All patients underwent the assigned intervention (68 vertebroplasties and 63 simulated procedures). The baseline characteristics were similar in the two groups. At 1 month, there was no significant difference between the vertebroplasty group and the control group in either the RDQ score (difference, 0.7; 95% confidence interval [CI], -1.3 to 2.8; P=0.49) or the pain rating (difference, 0.7; 95% CI, -0.3 to 1.7; P=0.19). Both groups had immediate improvement in disability and pain scores after the intervention. Although the two groups did not differ significantly on any secondary outcome measure at 1 month, there was a trend toward a higher rate of clinically meaningful improvement in pain (a 30% decrease from baseline) in the vertebroplasty group (64% vs. 48%, P=0.06). At 3 months, there was a higher crossover rate in the control group than in the vertebroplasty group (51% vs. 13%, P<0.001) [corrected]. There was one serious adverse event in each group.

Improvements in pain and pain-related disability associated with osteoporotic compression fractures in patients treated with vertebroplasty were similar to the improvements in a control group 7).


1)
Felsenberg D, Silman AJ, Lunt M, Armbrecht G, Ismail AA, Finn JD, Cockerill WC, Banzer D, Benevolenskaya LI, Bhalla A, et al.: Incidence of vertebral fracture in Europe: results from the European Prospective Osteoporosis Study (EPOS). J Bone Miner Res 2002, 17:716-724.
2)
Daniell HW. Osteoporosis of the Slender Smoker: Vertebral Compression Fracture and Loss of Meta- carpal Cortex in Relation to Postmenopausal Ciga- rette Smoking and Lack of Obesity.
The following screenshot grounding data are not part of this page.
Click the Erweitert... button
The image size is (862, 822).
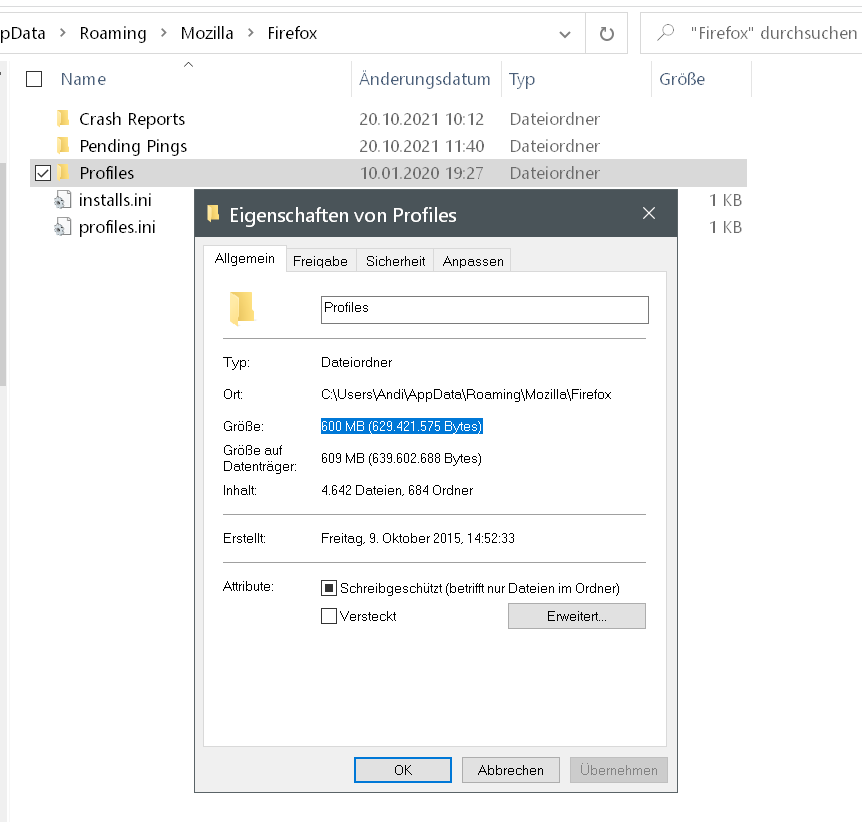pos(576,616)
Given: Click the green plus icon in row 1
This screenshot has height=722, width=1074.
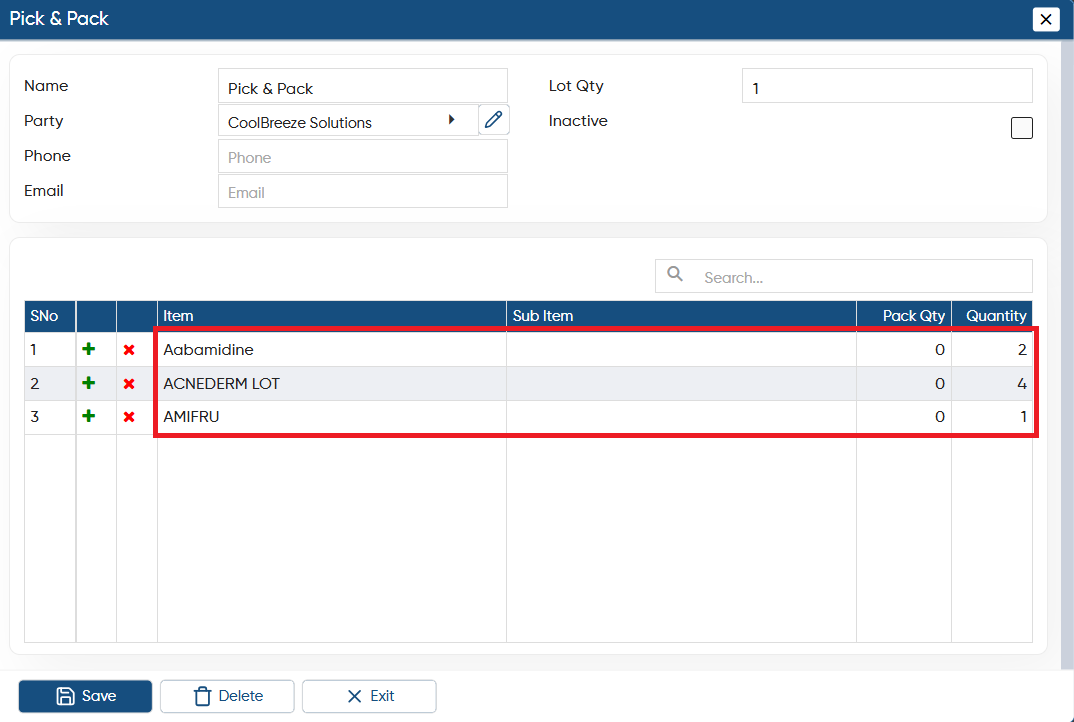Looking at the screenshot, I should click(88, 349).
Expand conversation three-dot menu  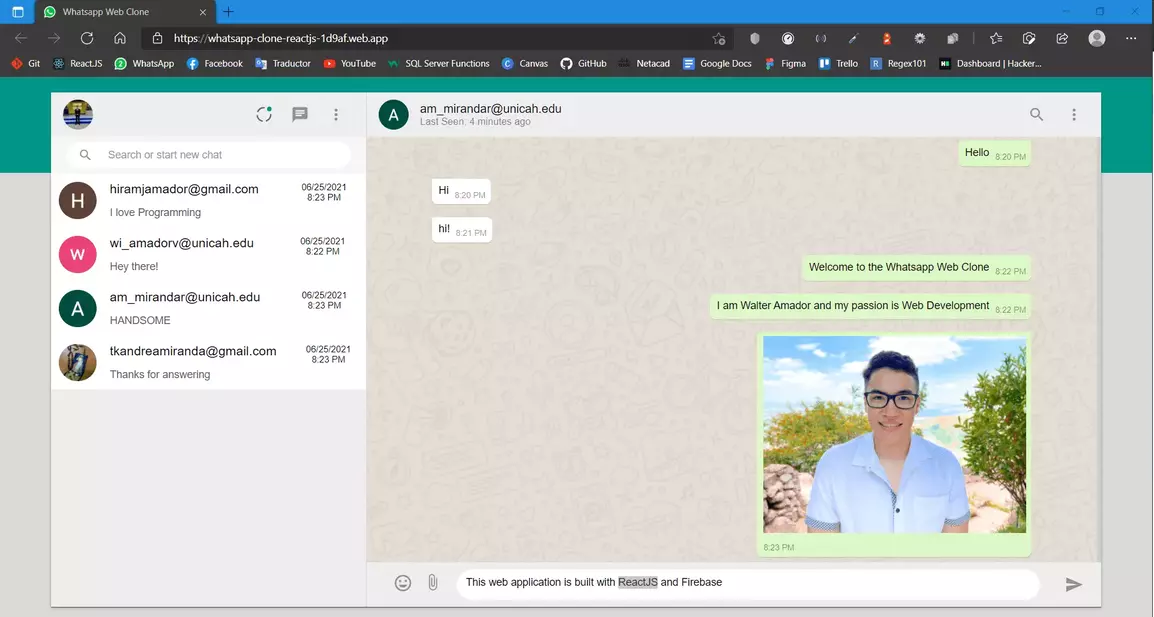(1074, 115)
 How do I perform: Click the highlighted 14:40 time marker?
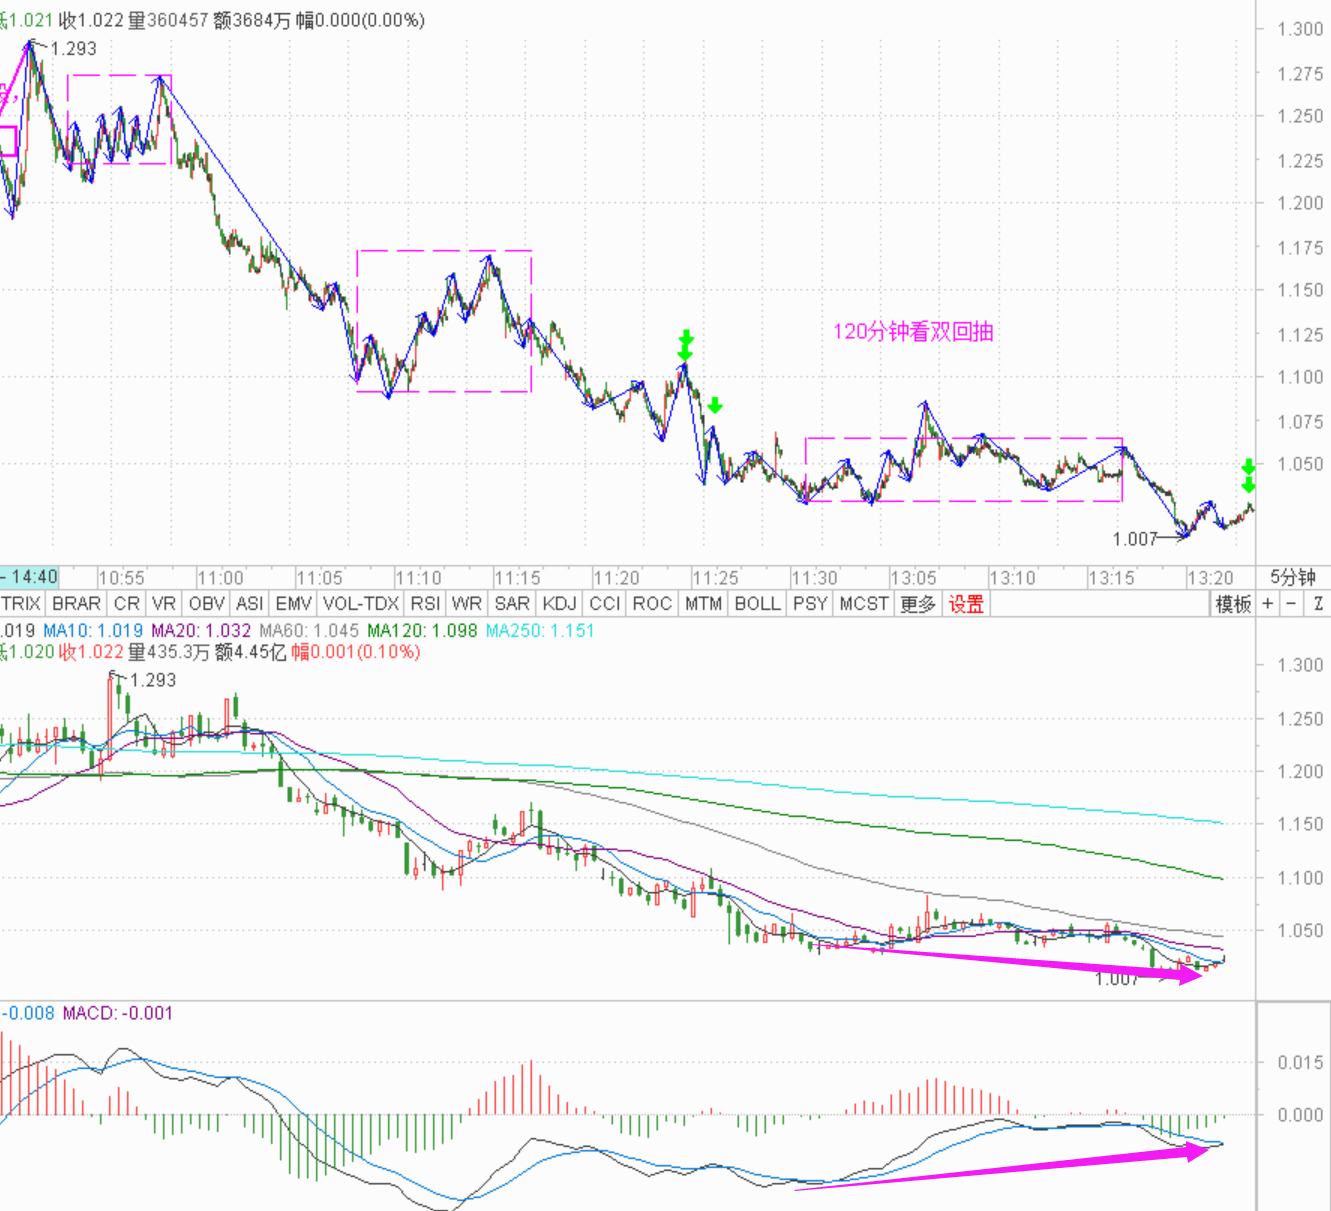click(x=32, y=577)
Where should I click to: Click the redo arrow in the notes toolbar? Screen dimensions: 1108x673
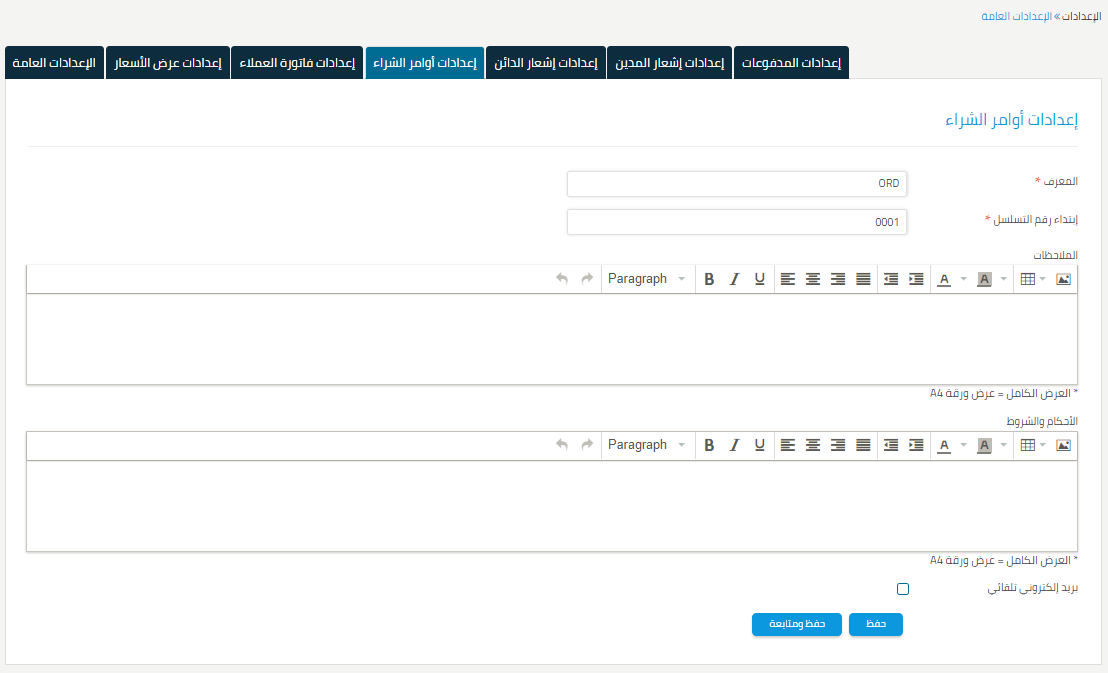pyautogui.click(x=586, y=279)

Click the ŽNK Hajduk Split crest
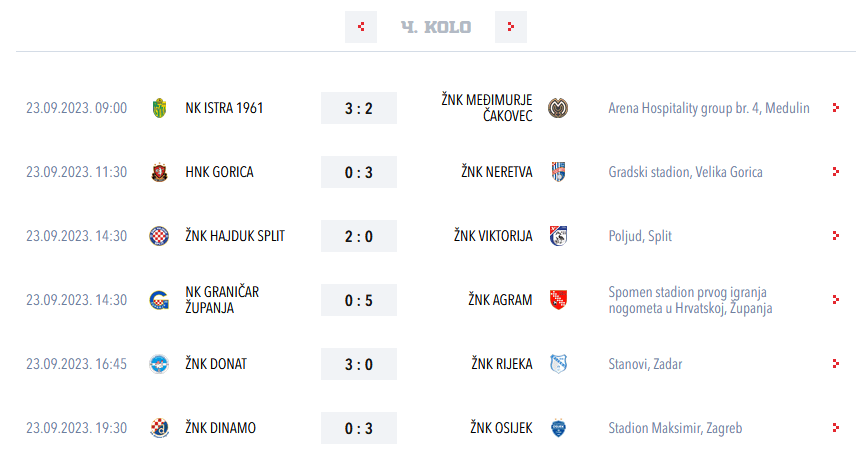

Arch Int Med. 1976; 136:298–304
3)
Shahinian VB, Kuo YF, Freeman JL, Goodwin JS. Risk of fracture after androgen deprivation for prostate cancer. N Engl J Med. 2005; 352:154–164
4)
Nakajima H, Uchida K, Honjoh K, Sakamoto T, Kitade M, Baba H. Surgical treatment of low lumbar osteoporotic vertebral collapse: a single-institution experience. J Neurosurg Spine. 2016 Jan;24(1):39-47. doi: 10.3171/2015.4.SPINE14847. Epub 2015 Sep 18. PubMed PMID: 26384132.
5)
Sung JK, Jee WH, Jung JY, Choi M, Lee SY, Kim YH, Ha KY, Park CK. Differentiation of Acute Osteoporotic and Malignant Compression Fractures of the Spine: Use of Additive Qualitative and Quantitative Axial Diffusion-weighted MR Imaging to Conventional MR Imaging at 3.0 T. Radiology. 2014 Jan 24:130399. [Epub ahead of print] PubMed PMID: 24484060.
6)
Goldstein CL, Chutkan NB, Choma TJ, Orr RD. Management of the Elderly With Vertebral Compression Fractures. Neurosurgery. 2015 Oct;77 Suppl 4:S33-45. doi: 10.1227/NEU.0000000000000947. PubMed PMID: 26378356.
7)
Kallmes DF, Comstock BA, Heagerty PJ, Turner JA, Wilson DJ, Diamond TH, Edwards R, Gray LA, Stout L, Owen S, Hollingworth W, Ghdoke B, Annesley-Williams DJ, Ralston SH, Jarvik JG. A randomized trial of vertebroplasty for osteoporotic spinal fractures. N Engl J Med. 2009 Aug 6;361(6):569-79. doi: 10.1056/NEJMoa0900563. Erratum in: N Engl J Med. 2012 Mar 8;366(10):970. PubMed PMID: 19657122; PubMed Central PMCID: PMC2930487.